• Redistricting: An Unlikely Boehner Ally
  • August 25, 2015
  • Law Firm: McDonald Hopkins LLC - Cleveland Office
  • Speaker of the House John Boehner (R-OH) has an unlikely ally - redistricting. Three of the most outspoken conservative opponents of the speaker find their political futures under threat this summer as Republican state lawmakers prepare to redraw local congressional maps.

    Redistricting efforts in Florida, Virginia, and North Carolina, could result in Reps. Dan Webster, Dave Brat, and Mark Meadows drawn out of their jobs before the 2016 election.

    There's a long way to go before any new maps are put into place: Florida's and Virginia's legislatures are in special sessions to redraw their maps after court decisions, and the Florida lawmakers have specific instructions not to take politics into consideration. Meanwhile, the North Carolina Supreme Court is still preparing to hear arguments in a gerrymandering lawsuit. But already, there have been enough signs to scare anti-establishment conservatives.

    In Florida's new draft congressional map, Webster's district absorbs thousands of Democratic voters and turns into a majority-minority seat; Webster, who ran for speaker against Boehner in 2015, told legislators that the new district would be "impossible to win."

    Many Republicans in Virginia would like to do the same to Brat's district as they prepare a court-ordered redistricting little more than a year after Brat defeated ex-House Majority Leader Eric Cantor in a primary. Brat also voted against Boehner for speaker this winter.

    In North Carolina, the GOP congressional delegation is packed with members who have experience and connections in the state legislature that may redraw their map—advantages that Meadows, who recently filed a motion to remove Boehner from power, does not have.

    Webster himself told National Journal he doesn't blame state legislators or think they're out to get him. In a state with an anti-gerrymandering amendment to the constitution, other factors are just working against the onetime speaker candidate.

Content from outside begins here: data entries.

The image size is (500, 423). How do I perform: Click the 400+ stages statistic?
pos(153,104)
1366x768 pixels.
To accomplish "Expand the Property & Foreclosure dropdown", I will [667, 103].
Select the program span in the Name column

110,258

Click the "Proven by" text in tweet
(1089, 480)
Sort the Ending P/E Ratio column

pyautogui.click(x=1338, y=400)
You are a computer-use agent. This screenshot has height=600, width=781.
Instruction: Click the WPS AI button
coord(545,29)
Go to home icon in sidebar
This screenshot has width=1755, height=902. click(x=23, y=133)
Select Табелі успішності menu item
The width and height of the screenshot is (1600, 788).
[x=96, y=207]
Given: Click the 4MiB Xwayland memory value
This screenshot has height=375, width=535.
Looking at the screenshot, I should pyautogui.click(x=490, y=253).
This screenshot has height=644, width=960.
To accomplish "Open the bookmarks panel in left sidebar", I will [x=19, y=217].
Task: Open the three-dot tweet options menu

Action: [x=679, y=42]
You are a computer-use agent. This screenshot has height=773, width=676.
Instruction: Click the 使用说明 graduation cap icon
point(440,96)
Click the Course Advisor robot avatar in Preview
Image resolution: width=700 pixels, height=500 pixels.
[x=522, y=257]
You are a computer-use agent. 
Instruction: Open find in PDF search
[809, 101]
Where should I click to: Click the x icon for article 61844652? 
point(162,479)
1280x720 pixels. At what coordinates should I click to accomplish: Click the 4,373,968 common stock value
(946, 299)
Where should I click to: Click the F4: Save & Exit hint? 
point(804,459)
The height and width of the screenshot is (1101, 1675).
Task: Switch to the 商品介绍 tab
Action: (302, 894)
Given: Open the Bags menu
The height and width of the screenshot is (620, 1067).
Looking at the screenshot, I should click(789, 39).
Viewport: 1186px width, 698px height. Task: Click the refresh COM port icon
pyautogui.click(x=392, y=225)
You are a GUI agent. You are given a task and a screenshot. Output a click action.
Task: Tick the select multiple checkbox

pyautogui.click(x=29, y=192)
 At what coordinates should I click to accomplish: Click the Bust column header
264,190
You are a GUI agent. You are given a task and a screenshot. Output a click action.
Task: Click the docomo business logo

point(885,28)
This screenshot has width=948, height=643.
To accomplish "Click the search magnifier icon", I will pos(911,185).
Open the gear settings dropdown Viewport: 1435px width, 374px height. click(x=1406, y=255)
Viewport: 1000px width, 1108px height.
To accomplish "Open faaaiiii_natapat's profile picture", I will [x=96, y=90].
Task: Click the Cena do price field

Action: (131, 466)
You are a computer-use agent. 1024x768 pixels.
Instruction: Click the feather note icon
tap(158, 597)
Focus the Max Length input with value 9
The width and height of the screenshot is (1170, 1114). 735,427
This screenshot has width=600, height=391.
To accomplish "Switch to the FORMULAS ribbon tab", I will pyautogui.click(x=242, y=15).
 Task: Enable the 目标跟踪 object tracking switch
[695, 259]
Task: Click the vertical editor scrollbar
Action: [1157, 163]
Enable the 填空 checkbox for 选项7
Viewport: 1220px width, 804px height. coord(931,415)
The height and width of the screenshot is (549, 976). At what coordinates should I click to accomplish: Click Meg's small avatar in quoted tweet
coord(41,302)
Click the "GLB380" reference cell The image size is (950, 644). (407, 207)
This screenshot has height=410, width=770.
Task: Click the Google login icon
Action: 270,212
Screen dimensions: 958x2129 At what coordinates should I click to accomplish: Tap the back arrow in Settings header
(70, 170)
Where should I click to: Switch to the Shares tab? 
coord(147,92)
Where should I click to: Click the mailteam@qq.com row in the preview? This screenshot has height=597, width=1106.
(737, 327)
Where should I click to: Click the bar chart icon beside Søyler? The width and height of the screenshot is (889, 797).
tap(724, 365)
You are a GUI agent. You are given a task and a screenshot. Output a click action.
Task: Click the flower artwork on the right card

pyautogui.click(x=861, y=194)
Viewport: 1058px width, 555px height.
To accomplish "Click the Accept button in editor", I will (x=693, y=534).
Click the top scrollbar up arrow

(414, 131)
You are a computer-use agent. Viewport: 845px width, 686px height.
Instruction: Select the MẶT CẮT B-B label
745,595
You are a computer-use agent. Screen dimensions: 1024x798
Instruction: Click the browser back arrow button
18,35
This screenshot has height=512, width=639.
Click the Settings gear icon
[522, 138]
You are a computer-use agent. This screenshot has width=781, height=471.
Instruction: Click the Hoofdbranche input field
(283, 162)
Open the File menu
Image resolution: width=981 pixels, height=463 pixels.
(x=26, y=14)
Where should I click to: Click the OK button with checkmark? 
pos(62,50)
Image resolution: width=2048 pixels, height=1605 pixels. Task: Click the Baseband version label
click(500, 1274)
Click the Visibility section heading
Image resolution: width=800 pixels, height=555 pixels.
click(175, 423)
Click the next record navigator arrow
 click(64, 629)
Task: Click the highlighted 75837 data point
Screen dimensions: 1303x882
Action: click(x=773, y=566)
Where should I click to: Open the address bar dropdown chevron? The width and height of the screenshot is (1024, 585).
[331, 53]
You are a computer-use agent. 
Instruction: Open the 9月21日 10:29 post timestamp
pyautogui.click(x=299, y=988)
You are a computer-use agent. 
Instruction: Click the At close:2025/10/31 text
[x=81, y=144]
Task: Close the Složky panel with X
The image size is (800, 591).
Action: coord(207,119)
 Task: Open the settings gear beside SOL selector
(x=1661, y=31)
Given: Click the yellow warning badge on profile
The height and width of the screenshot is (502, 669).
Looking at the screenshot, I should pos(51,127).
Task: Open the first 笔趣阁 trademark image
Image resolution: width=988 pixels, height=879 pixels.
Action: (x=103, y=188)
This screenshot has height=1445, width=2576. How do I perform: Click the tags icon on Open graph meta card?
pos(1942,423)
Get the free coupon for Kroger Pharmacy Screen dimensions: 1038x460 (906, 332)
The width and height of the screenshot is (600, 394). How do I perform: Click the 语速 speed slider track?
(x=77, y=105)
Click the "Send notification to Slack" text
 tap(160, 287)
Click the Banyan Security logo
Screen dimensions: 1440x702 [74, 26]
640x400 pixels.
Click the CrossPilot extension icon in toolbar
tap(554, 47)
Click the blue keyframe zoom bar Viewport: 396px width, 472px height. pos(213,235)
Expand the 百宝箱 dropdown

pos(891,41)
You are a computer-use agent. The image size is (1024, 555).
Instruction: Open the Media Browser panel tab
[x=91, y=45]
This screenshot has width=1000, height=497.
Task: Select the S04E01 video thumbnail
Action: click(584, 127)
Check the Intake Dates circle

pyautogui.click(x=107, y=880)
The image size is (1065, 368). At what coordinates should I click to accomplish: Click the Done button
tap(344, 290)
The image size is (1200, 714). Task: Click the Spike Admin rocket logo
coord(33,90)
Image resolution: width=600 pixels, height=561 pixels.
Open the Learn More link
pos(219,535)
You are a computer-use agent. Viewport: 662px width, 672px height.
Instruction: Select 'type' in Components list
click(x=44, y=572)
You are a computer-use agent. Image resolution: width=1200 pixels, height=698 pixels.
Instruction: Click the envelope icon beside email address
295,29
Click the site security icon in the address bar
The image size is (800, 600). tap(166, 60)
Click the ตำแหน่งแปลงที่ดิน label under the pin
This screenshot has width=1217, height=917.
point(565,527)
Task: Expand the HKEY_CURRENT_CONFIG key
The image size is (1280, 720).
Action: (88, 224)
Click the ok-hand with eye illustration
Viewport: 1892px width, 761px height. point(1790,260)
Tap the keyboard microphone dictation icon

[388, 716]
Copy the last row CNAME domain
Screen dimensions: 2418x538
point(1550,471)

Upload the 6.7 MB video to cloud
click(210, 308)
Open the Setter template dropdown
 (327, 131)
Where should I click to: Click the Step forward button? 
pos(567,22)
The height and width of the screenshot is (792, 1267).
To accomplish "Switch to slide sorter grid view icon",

    In Virginia, a court directed lawmakers to shift African-American voters out of Rep. Bobby Scott's heavily Democratic district, leaving the neighboring Brat as an appealing target.

    Ironically, Brat's saving grace could end up being Democratic Gov. Terry McAuliffe, who can sign or veto whatever plan the legislature approves.

    In North Carolina, Meadows said he has faith that the process will be fair. "I trust the state legislature and the North Carolina Supreme Court, both of which have my admiration and respect," Meadows said.